AlphaGo achieves near-divine status
South Korean Go Association awards Google's AI highest-possible professional ranking
Google's boardgame-playing AI, AlphaGo, has been awarded an honorary ninth dan in Go by the game's South Korean professional body.
AlphaGo beat South Korean grandmaster Lee Se-dol, who is also a ninth dan and considered one of the finest modern players of the ancient Chinese game, in three straight matches out of five.
Although the fifth and final match is yet to be completed, the computer program was awarded the honorary title by the South Korean Go Association in recognition of its "sincere efforts" to master the game's Taoist foundations and achieve a level "close to divinity", according to The Japan Times.
"Neither man nor machine has ever received an honorary professional dan certificate to date, although many people have received honorary amateur certificates," a spokeswoman for the association told The Japan Times.

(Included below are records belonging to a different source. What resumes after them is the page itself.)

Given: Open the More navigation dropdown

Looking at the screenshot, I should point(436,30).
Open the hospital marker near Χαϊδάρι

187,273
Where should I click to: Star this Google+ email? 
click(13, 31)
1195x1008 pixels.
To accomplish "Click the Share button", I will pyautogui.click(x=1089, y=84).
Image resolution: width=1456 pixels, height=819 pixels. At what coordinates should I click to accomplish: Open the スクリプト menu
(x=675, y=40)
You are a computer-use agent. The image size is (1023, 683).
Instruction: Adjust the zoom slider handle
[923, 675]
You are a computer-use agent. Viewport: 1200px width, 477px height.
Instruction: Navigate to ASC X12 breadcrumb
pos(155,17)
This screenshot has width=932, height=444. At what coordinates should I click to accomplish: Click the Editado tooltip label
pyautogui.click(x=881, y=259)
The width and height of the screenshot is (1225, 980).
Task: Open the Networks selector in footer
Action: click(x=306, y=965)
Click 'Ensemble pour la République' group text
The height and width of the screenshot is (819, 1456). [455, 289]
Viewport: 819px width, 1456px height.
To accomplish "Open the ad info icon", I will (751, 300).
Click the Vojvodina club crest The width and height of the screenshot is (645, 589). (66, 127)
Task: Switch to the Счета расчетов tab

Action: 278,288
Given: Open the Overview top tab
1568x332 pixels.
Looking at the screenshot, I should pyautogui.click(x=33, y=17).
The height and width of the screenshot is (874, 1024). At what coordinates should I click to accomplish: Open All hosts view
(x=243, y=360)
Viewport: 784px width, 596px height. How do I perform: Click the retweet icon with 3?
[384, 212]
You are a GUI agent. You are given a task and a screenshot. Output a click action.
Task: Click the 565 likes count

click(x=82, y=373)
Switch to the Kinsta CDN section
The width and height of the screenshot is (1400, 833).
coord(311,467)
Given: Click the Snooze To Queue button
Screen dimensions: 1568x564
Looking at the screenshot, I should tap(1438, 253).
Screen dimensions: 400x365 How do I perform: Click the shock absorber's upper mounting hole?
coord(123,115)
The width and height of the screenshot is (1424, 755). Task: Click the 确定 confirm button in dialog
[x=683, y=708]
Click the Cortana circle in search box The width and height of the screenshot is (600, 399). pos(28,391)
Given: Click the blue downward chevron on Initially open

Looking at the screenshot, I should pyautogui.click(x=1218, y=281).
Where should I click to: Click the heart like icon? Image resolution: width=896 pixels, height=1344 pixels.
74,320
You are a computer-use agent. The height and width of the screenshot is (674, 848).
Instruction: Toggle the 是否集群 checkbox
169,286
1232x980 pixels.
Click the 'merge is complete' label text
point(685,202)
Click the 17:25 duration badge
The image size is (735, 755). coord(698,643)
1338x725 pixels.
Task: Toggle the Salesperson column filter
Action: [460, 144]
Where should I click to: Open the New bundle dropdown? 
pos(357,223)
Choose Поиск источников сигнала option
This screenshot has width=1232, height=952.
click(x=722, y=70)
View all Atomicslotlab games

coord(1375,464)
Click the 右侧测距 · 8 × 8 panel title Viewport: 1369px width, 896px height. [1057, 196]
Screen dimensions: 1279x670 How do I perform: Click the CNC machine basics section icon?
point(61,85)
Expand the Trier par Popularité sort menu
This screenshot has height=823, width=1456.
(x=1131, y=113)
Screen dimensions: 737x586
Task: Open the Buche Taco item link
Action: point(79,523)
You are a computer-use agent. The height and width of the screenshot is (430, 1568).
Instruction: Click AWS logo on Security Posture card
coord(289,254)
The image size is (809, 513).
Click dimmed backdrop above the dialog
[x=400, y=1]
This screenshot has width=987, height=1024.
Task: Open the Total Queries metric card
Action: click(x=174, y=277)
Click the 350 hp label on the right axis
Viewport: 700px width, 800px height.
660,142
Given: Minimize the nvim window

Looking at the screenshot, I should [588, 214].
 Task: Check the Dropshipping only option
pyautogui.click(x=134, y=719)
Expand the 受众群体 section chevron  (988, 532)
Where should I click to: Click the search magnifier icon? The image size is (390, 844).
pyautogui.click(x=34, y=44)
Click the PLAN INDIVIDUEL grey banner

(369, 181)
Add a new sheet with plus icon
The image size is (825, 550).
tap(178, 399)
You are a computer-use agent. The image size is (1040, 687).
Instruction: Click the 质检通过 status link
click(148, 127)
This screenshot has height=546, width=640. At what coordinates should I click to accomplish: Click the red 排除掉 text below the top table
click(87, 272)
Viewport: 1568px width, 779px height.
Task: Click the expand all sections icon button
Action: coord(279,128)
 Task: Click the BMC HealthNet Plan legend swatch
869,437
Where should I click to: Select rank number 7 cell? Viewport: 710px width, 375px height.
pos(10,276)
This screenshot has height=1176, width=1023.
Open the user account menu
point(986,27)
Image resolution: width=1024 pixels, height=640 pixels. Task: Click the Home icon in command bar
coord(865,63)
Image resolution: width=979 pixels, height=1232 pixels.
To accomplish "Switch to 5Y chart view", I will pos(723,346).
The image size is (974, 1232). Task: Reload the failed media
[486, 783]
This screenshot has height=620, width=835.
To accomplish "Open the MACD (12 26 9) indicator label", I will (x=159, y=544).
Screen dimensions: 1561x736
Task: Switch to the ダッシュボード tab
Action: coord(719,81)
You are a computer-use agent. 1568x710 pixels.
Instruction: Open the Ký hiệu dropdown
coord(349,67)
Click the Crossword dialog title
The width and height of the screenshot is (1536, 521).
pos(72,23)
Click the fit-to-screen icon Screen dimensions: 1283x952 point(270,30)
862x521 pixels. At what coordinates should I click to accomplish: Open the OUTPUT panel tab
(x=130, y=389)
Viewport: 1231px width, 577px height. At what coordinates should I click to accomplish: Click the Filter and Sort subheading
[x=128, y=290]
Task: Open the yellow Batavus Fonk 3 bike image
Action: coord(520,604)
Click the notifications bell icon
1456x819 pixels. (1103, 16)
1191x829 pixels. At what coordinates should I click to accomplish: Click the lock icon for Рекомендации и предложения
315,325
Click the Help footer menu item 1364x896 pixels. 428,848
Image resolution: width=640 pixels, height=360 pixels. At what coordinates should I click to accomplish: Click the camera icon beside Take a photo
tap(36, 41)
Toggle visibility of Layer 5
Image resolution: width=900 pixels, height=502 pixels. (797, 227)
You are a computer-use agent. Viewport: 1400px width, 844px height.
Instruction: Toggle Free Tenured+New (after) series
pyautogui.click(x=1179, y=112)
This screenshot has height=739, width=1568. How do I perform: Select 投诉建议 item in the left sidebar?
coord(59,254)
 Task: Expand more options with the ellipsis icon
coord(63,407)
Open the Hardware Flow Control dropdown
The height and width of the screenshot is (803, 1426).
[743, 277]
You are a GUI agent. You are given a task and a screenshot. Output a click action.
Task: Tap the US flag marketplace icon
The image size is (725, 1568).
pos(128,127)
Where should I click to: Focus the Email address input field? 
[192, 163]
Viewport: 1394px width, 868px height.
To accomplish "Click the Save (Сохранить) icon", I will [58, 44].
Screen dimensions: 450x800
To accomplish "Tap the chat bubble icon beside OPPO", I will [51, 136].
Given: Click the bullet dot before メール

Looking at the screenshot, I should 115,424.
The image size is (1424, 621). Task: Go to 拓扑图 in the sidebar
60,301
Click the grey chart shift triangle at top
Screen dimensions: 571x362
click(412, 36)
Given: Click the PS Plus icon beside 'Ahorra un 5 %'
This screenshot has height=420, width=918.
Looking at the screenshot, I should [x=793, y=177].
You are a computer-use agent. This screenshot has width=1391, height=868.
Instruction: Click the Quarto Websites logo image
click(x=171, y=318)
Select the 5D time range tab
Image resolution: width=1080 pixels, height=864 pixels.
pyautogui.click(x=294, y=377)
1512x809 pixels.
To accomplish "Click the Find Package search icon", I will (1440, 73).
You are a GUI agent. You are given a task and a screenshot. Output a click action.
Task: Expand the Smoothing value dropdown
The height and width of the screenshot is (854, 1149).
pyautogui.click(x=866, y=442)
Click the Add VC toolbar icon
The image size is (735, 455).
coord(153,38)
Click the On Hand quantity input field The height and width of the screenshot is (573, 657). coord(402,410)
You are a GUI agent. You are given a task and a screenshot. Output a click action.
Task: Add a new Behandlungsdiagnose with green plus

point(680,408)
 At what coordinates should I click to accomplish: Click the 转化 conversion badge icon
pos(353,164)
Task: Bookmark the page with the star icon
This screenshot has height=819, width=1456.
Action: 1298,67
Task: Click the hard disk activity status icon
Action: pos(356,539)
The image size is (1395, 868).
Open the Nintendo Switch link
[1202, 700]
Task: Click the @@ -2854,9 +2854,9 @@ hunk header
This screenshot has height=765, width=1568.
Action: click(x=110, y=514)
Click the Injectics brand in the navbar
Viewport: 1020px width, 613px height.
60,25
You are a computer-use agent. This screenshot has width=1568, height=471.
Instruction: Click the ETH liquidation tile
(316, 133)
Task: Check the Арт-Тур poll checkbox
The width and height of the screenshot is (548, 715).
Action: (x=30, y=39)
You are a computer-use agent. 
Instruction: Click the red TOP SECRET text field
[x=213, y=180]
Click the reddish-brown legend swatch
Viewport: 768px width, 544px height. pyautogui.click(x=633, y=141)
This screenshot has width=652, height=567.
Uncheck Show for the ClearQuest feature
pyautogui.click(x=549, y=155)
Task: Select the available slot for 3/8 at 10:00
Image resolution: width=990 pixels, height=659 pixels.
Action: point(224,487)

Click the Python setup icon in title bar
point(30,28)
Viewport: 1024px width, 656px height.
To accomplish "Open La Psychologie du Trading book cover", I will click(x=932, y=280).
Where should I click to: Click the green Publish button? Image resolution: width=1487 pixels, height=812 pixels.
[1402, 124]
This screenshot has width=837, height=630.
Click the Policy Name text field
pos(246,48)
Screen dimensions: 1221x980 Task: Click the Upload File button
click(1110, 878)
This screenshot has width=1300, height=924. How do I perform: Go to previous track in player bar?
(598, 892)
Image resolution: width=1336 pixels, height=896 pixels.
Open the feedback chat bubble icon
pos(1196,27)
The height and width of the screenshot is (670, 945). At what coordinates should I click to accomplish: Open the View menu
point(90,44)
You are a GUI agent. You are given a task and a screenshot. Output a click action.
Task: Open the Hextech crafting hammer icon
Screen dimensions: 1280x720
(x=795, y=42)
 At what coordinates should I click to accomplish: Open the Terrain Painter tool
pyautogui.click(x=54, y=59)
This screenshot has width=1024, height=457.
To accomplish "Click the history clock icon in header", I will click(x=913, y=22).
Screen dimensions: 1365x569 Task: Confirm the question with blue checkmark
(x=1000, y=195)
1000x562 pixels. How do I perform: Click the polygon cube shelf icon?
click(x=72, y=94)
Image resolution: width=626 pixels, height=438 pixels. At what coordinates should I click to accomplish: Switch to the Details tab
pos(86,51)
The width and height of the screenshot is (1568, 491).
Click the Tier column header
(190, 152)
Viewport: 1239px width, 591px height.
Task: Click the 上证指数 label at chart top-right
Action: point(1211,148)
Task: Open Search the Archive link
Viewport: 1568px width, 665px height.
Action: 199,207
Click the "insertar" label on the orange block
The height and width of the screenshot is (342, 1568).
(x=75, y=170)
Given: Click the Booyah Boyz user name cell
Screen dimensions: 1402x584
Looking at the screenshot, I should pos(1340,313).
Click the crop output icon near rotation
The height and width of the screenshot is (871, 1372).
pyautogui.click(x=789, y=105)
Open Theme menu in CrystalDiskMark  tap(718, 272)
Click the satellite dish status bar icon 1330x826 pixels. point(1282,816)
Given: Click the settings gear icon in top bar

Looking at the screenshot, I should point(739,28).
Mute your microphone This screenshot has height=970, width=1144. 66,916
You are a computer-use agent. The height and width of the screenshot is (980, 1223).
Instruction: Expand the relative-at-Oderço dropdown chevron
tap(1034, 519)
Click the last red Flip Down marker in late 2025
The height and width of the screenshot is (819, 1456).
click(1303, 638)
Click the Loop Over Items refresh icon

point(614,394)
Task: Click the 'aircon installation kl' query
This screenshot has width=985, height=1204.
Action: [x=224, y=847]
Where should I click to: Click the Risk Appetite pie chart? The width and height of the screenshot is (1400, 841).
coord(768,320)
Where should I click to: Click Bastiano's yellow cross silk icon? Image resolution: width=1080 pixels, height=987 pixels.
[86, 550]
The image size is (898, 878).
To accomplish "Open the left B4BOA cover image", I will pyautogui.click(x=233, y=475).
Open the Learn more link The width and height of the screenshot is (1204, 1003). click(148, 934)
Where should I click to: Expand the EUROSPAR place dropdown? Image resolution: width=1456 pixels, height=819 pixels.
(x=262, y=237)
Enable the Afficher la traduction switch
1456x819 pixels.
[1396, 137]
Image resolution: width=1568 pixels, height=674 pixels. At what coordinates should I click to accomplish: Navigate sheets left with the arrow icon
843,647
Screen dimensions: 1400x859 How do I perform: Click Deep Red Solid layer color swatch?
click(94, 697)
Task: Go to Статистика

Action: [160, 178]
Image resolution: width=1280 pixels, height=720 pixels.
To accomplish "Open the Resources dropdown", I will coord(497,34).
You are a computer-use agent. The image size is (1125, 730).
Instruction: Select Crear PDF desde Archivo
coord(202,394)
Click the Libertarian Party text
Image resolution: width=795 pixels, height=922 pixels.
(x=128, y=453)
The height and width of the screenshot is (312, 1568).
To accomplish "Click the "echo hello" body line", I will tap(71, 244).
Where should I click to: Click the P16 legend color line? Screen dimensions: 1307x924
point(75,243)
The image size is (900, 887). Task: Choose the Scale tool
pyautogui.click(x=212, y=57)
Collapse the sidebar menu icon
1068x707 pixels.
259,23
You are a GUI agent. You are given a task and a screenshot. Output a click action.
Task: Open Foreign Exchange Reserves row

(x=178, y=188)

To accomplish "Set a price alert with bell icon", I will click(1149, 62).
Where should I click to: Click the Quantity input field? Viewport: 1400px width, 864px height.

Go is thought to be at least 3,000 years old and is considered a better test of AI's capabilities than chess as it is more complicated - reputedly having more potential moves than there are atoms in the observable universe.
Players use either black or white tokens in an attempt to try and capture as much of the Go board's territory as possible. The player who is able to dominate the board wins.
Lee Se-dol, who is ranked number two in the world, lost three games in a row to AlphaGo, meaning the computer has already won the tournament. However, Lee fought back to win the fourth bout. At the time of writing, the fifth and final game of the tournament was still underway.